Venezuela Gets a New Comandante

Men in full.

Photographer: FEDERICO PARRA/AFP/Getty Images

President Nicolas Maduro's decision last week to put Venezuela's armed forces in charge of food and other basic goods won't ease the average Venezuelan's growing hunger pangs. But it's a frightening expansion of military control and raises the question of whether the government of the country with the world's largest oil reserves has fallen to a coup.

Sound like hyperbole? Consider Maduro's diktat announcing the change, in which he says that all ministries, ministers and institutions of the state "are henceforth at the command and the absolute subordination" of him and Defense Minister Vladimir Padrino Lopez. Regardless of whether this agreement is forced or by mutual consent, Maduro must be shown that there are consequences to his heedless rule.

QuickTake Venezuela's Revolution

For one, Venezuela’s abuses disqualify it from heading Mercosur, the region's trade group -- or even belonging to it. Venezuela’s neighbors, as well as outside parties such as the European Union and the Vatican, must step up the scrutiny and pressure.

The U.S., meanwhile, can beef up its forensic accounting and quietly make clear to Venezuela’s military how quickly and easily targeted sanctions for corruption and human-rights abuses can be expanded. Government takeovers of foreign company assets should be vigorously contested, adding to the expensive list of claims against Venezuela. These measures should also be accompanied by offers of immediate humanitarian assistance for the long-suffering Venezuelan people.

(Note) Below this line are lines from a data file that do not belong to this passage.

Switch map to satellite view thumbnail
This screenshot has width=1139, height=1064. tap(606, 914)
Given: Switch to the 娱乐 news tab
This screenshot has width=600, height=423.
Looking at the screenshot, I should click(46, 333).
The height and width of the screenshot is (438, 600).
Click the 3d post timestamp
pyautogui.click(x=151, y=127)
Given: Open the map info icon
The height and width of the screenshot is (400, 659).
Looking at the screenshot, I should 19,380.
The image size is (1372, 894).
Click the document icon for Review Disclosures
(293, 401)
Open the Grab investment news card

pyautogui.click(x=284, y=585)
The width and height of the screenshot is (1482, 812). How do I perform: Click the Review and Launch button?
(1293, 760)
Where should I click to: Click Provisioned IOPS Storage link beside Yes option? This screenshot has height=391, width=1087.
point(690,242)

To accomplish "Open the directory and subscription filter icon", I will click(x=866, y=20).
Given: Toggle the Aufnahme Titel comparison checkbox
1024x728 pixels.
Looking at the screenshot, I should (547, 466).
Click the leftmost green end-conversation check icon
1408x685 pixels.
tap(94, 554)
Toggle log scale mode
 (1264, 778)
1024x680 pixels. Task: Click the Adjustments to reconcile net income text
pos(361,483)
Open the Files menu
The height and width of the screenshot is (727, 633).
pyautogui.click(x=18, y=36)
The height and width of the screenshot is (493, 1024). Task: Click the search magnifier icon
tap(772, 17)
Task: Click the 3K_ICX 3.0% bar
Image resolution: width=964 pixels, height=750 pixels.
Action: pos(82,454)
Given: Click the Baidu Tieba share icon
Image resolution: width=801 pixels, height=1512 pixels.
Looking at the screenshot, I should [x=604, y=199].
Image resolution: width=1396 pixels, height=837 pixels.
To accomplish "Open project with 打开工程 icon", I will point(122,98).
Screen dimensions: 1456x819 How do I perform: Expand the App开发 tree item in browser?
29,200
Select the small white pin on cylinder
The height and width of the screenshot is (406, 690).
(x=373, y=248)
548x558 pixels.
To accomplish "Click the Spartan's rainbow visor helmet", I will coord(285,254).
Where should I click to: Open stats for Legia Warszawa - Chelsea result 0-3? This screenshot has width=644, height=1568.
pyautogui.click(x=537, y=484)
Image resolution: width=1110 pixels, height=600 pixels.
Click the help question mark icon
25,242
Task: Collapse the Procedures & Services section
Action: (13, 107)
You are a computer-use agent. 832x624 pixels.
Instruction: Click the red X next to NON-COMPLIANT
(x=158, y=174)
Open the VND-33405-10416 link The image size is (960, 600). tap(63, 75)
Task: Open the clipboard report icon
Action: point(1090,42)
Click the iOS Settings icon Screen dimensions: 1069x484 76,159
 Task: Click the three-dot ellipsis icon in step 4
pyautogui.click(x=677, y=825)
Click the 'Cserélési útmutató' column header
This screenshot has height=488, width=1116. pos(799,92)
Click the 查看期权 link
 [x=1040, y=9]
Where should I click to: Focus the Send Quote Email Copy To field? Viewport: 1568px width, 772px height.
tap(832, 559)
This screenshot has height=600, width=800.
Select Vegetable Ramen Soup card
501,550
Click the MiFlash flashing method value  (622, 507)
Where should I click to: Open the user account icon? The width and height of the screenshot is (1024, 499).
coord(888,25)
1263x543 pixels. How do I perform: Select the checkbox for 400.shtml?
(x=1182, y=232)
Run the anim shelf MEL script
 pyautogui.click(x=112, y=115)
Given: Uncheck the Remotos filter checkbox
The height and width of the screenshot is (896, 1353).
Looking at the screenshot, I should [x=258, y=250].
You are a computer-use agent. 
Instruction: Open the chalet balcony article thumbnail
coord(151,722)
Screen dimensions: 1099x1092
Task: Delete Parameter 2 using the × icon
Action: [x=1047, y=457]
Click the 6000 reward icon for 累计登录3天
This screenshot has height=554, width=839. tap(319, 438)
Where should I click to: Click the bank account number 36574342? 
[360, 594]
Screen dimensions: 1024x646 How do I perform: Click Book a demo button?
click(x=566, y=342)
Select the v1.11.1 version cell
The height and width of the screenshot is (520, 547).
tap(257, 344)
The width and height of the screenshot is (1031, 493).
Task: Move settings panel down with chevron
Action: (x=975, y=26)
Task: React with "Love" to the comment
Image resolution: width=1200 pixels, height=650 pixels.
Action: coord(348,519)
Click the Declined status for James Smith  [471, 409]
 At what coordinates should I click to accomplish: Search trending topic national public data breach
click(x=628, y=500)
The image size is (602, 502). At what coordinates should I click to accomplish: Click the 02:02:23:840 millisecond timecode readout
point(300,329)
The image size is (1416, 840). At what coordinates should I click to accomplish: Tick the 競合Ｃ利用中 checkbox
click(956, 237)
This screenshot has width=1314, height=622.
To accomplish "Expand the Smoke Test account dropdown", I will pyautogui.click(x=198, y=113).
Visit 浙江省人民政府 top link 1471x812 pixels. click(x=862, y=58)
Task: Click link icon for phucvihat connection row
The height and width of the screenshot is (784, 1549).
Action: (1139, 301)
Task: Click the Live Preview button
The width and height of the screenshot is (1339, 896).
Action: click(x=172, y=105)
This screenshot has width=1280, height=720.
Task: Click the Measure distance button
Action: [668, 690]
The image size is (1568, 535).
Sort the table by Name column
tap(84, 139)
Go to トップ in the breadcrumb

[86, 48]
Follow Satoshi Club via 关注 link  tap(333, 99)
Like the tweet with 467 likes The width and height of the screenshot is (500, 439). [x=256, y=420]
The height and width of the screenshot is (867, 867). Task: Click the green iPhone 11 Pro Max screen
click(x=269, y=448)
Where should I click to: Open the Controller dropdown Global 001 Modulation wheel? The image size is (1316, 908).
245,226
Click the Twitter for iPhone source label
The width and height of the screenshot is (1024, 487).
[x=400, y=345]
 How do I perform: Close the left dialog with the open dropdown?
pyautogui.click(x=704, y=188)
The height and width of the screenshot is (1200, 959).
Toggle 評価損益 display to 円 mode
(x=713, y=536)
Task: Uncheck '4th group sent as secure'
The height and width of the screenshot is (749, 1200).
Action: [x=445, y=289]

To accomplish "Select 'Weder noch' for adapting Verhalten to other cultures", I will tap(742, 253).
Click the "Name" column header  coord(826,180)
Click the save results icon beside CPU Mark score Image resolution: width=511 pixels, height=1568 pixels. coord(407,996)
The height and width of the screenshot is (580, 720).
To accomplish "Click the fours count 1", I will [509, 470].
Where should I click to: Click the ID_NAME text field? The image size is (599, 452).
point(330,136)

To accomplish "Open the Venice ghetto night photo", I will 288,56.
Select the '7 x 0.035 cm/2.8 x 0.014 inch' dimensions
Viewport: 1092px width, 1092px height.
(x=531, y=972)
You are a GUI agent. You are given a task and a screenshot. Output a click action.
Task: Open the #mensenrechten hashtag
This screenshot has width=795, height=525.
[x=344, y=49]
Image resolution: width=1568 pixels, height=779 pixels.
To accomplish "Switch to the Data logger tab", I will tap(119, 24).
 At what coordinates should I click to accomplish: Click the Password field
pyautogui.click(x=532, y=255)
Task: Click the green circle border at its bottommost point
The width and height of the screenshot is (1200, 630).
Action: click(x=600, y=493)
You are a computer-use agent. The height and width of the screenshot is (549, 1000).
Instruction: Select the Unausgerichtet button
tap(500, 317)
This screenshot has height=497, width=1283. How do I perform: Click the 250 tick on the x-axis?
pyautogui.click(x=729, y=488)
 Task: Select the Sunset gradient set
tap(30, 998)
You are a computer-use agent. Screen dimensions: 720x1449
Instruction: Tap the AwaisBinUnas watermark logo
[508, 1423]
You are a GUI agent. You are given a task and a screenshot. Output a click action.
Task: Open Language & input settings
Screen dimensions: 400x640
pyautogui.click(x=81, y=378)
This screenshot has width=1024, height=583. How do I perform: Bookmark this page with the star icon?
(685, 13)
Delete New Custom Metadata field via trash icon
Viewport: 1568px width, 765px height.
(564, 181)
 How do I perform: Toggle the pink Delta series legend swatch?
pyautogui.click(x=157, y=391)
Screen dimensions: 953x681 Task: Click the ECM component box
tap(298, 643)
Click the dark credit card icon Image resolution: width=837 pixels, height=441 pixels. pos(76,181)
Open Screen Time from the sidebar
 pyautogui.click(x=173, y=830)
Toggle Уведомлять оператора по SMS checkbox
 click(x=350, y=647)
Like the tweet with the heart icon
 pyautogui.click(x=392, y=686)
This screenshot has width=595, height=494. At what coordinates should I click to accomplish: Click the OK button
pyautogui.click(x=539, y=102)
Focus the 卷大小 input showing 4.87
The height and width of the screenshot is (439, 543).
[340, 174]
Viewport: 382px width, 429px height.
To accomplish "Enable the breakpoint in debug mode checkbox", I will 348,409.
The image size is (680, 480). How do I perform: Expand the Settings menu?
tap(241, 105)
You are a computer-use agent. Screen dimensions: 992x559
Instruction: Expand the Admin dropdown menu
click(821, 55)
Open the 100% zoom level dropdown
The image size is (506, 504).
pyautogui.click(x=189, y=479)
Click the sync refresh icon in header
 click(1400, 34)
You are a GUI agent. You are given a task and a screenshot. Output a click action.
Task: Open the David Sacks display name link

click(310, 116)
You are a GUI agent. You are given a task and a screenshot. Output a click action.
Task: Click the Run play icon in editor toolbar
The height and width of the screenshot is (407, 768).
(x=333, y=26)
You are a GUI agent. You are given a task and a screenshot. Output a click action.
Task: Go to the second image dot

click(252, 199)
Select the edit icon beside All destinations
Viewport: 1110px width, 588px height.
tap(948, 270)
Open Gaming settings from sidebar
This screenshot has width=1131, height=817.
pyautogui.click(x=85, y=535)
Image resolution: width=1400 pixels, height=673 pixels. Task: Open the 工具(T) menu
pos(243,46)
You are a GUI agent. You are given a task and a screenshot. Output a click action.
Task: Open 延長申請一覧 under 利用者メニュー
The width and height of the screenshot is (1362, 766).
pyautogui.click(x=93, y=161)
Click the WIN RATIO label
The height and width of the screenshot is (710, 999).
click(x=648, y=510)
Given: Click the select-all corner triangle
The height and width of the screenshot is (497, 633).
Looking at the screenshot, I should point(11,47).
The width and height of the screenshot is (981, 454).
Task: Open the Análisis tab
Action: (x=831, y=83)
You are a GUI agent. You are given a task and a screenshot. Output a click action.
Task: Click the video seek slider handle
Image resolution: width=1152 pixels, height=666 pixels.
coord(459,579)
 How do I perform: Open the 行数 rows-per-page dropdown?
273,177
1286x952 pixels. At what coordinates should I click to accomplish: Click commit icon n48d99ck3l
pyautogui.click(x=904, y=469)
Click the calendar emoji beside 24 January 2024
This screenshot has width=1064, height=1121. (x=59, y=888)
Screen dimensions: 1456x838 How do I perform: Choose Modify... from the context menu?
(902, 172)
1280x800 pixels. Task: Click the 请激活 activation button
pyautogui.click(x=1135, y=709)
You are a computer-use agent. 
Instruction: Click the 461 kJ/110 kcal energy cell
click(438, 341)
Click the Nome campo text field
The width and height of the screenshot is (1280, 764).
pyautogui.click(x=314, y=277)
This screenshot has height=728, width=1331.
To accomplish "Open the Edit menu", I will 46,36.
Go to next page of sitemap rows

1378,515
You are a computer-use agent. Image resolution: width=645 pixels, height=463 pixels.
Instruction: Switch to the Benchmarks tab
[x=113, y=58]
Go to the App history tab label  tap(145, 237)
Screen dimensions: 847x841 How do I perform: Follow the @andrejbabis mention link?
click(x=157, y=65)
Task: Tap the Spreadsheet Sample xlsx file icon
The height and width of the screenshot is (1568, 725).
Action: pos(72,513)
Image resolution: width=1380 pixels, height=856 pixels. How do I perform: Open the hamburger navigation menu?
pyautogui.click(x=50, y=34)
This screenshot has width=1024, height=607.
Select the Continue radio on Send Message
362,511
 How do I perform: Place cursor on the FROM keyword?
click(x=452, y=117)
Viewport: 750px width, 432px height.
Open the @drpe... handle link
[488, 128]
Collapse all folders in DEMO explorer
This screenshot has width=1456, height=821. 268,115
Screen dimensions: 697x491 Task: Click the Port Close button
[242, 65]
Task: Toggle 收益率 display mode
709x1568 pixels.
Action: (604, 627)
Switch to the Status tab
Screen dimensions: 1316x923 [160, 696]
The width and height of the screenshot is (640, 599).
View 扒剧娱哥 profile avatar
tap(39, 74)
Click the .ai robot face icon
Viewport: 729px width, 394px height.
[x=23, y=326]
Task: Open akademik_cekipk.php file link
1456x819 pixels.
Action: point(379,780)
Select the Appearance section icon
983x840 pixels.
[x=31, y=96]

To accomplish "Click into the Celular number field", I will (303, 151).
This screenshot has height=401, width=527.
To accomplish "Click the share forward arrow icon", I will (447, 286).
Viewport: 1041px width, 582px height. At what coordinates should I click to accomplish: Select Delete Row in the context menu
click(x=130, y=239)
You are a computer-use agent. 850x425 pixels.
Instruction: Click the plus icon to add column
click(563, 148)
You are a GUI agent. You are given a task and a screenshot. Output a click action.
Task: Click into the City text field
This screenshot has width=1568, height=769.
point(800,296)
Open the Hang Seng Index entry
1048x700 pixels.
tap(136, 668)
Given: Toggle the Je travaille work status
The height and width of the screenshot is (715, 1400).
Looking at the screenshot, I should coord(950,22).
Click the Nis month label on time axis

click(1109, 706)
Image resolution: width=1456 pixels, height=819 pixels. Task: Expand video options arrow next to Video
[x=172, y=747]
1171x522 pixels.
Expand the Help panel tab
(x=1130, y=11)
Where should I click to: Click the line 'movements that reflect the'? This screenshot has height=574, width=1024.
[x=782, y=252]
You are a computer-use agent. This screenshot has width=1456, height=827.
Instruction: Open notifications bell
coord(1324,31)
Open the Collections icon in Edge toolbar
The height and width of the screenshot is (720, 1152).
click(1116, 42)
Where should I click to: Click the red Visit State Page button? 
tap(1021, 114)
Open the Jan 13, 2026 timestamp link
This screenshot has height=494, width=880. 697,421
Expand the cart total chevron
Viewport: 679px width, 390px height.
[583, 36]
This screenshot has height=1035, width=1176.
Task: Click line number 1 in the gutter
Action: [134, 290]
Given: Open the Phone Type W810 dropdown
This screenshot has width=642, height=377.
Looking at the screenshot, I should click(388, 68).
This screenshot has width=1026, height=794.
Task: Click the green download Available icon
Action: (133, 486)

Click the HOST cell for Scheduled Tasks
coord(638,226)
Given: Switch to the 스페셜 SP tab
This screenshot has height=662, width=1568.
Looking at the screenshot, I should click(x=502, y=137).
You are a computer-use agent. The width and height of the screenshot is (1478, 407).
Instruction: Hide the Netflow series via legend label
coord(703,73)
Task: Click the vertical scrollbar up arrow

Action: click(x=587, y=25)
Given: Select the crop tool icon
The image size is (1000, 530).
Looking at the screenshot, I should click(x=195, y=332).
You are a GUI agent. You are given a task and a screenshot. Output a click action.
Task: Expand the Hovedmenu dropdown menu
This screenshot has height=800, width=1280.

In the last year, crippling shortages of food and medicine have only gotten worse. Incidences of looting increased tenfold from May 2015 to May 2016. Maduro wants to crack down on the bachaqueros -- those who make a living by reselling subsidized goods on the black market -- and increase the production of food and daily necessities. But putting the military and neighborhood loyalists in charge of food deliveries also raises a more chilling prospect: that only Maduro's supporters will eat.

Moreover, the military cannot conjure up supply where there is none. In order to save hard currency, Venezuela plans to halve its imports, which supply most of its food. And domestic and foreign companies faced with shortages, price controls and harassment are closing their doors or leaving the country entirely.

Yet those with access to dollars at the government's preferential exchange rate -- roughly 1/100 of the black market rate -- are doing mostly fine. Maduro's willingness to tolerate a 1,000 percent inflation rate shows his contempt for the middle class. He seems intent on following in the bootsteps of the Castros’ Cuba, where the military owns well over half the economy.

Stopping this power grab will require an end to the toxic impasse between Maduro’s government and the legislature controlled by the opposition: the freeing of political prisoners, reforms to Venezuela’s judiciary and electoral mechanisms, and tolerance for free expression and dissent. These fundamental issues should dictate any “dialogue” between the two sides, and they are central to forging a political consensus on how to tackle Venezuela’s huge economic challenges.

It's not necessarily an impossible task. From peace in Colombia to new governments in Argentina, Brazil and Peru, the arc of history in the Americas is bending in a brighter direction. It would be a shame if Venezuela were the exception.